I never liked zombies, or daleks and cybermen for that matter, because they were relentless in their attacks. At least vampires tended to be solitary creatures with well defined weak spots. Zombies, although a bit slow and stupid and vulnerable to simple decapitation, hunted in packs. That’s what scared me as a kid, and scares me as an IT security geek.

Let me explain.

Those of you who have been following my writings here on IT Pro over the years will know that:

  1. 90% of your email by volume is actually spam-ridden crap, whether you get to see it or it or it gets filtered out the fact remains that only 10% of what is sent to you is not crap.
  2. Most of that spam gets pushed in your direction not from China, or whichever eastern European nation is flavour of the month with the crime bosses at the moment, but from the good old US of A. That said, Europe is the most spammy continent according to those who know about such things.
  3. And spambots are the tech equivalent of the living dead. As long as they have a steady supply of link-clicking idiots to satisfy their hunger (and, frankly, there really is no shortage) the spambot army will continue to march ever onwards.

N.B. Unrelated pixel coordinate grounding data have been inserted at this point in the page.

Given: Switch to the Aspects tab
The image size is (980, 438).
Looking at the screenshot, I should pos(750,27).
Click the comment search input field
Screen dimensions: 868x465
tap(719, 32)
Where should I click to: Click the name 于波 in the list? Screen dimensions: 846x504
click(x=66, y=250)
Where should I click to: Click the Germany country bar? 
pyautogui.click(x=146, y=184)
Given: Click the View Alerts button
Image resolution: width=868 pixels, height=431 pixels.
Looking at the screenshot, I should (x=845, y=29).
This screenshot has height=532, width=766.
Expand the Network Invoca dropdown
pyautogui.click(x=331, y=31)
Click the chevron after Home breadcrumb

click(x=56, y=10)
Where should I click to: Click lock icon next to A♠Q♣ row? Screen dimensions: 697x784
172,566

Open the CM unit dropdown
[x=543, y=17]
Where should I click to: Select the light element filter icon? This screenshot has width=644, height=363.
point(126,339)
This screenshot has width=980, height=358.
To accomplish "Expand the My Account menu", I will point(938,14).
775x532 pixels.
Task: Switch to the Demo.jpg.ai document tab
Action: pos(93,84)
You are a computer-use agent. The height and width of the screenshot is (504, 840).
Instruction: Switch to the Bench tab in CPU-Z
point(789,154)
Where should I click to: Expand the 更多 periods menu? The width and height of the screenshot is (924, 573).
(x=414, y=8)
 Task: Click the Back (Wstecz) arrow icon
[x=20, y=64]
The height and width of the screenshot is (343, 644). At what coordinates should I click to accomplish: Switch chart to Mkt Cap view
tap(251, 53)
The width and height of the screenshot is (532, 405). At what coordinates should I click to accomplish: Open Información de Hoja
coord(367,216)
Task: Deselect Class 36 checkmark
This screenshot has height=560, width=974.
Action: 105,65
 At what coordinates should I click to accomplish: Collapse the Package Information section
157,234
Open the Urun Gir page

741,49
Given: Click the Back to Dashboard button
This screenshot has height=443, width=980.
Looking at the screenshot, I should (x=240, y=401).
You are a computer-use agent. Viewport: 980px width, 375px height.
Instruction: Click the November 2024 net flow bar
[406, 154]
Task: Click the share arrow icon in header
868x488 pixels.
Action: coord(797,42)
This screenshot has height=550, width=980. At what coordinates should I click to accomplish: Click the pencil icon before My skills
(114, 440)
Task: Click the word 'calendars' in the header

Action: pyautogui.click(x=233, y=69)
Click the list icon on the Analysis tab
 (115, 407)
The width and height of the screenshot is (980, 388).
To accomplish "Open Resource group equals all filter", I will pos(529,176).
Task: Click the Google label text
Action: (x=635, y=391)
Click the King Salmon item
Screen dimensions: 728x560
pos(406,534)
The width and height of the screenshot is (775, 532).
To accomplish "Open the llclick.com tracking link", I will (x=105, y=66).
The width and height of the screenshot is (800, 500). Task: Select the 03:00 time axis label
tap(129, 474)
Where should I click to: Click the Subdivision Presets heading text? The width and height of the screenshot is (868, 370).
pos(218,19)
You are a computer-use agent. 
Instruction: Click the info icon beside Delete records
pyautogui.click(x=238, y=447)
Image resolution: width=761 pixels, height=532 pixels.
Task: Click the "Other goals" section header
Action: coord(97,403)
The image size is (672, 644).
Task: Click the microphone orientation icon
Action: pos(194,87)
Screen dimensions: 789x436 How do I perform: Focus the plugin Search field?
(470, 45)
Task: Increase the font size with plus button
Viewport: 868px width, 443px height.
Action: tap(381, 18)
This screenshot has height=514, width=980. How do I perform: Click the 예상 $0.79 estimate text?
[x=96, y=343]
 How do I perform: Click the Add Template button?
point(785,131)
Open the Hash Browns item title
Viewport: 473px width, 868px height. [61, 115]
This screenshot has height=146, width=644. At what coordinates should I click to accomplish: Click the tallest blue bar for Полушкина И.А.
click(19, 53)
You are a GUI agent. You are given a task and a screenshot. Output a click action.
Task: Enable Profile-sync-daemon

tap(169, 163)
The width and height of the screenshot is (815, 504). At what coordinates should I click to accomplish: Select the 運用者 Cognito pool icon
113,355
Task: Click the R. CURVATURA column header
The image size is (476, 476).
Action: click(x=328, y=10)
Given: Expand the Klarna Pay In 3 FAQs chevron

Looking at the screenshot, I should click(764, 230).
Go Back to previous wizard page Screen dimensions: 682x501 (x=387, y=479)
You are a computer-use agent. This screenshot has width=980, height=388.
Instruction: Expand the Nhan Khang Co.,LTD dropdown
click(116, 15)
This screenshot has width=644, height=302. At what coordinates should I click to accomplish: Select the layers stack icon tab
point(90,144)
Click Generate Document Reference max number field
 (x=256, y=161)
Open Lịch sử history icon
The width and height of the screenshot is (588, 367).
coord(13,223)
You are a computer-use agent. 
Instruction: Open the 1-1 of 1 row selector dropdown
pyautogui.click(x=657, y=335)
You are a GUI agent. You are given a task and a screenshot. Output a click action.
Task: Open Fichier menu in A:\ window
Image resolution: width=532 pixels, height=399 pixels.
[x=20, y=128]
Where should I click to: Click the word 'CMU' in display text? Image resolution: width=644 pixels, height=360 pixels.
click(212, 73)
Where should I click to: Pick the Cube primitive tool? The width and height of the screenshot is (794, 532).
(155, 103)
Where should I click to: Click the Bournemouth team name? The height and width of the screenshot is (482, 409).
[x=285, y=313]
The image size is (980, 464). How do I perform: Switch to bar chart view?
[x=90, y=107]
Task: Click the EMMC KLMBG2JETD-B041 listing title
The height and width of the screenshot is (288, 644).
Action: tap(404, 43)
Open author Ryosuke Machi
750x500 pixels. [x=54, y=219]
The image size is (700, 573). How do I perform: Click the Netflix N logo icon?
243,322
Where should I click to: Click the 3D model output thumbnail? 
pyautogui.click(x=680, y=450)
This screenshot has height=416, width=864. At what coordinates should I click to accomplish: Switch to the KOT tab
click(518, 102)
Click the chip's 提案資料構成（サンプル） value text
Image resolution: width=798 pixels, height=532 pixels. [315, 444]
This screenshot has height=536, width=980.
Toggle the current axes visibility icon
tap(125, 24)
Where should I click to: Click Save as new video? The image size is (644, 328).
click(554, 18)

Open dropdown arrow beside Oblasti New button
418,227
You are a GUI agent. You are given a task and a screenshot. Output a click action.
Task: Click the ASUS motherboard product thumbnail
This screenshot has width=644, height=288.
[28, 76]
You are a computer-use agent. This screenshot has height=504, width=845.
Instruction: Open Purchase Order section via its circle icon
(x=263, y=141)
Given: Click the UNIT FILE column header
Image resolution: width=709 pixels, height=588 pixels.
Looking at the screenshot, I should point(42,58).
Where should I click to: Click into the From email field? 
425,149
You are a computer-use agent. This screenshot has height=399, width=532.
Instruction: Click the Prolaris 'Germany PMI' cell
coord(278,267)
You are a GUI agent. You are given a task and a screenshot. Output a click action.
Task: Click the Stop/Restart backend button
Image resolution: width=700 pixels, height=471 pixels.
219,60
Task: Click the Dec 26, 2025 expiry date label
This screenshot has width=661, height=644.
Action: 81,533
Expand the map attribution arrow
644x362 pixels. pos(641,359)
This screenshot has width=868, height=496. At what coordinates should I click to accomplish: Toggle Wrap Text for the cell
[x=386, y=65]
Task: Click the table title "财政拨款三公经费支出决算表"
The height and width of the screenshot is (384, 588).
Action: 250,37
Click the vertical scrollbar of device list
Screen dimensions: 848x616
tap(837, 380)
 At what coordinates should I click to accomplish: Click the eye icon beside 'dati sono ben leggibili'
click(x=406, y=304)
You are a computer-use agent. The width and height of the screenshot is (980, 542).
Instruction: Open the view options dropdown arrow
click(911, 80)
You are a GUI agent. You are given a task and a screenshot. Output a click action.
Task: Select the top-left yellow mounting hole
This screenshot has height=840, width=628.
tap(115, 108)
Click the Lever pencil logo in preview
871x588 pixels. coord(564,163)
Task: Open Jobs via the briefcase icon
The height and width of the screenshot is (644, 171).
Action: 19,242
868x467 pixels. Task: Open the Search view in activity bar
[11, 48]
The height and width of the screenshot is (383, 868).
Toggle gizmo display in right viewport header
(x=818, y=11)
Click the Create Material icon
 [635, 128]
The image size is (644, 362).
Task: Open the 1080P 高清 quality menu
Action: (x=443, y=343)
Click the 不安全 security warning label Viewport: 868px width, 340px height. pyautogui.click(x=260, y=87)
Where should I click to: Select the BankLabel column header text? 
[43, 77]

According to the Dell SecureWorks Counter Threat Unit there is “an overall maturation to the spambot ecosystem” which has meant fewer new spambot families emerging but development continuing at a pace which corresponds to the “size of the botnet and the volume of spam sent by each”. Spambots are, in other words, evolving and not being killed off as some reports have suggested during the last couple of years.

Currently the ‘leading’ spambots would appear to be Rustock with around a quarter of a million bots working away, Cutwail with 100,000, Lethic on 75,000, Grum with 65,000, Festi on 60,000 and bringing up the rear Maazben with 30,000 bots. But the Dell SecureWorks Counter Threat Unit warns that these are only the big names, following in their evolutionary footsteps are many smaller spambots comprised of between 5,000 and 30,000 bots each.

You might think that is good news this following pack appear to have hit something of a growth peak and now remain static in size, or are even shrinking when it comes to the number of bots they are made up from. The truth is just the reverse, with smaller botnets being seen by many criminals as easier to operate under the radar and so less likely to get caught and stopped. Not to mention being cheaper to establish and operate. yes, even crime gangs are feeling the recessionary pinch.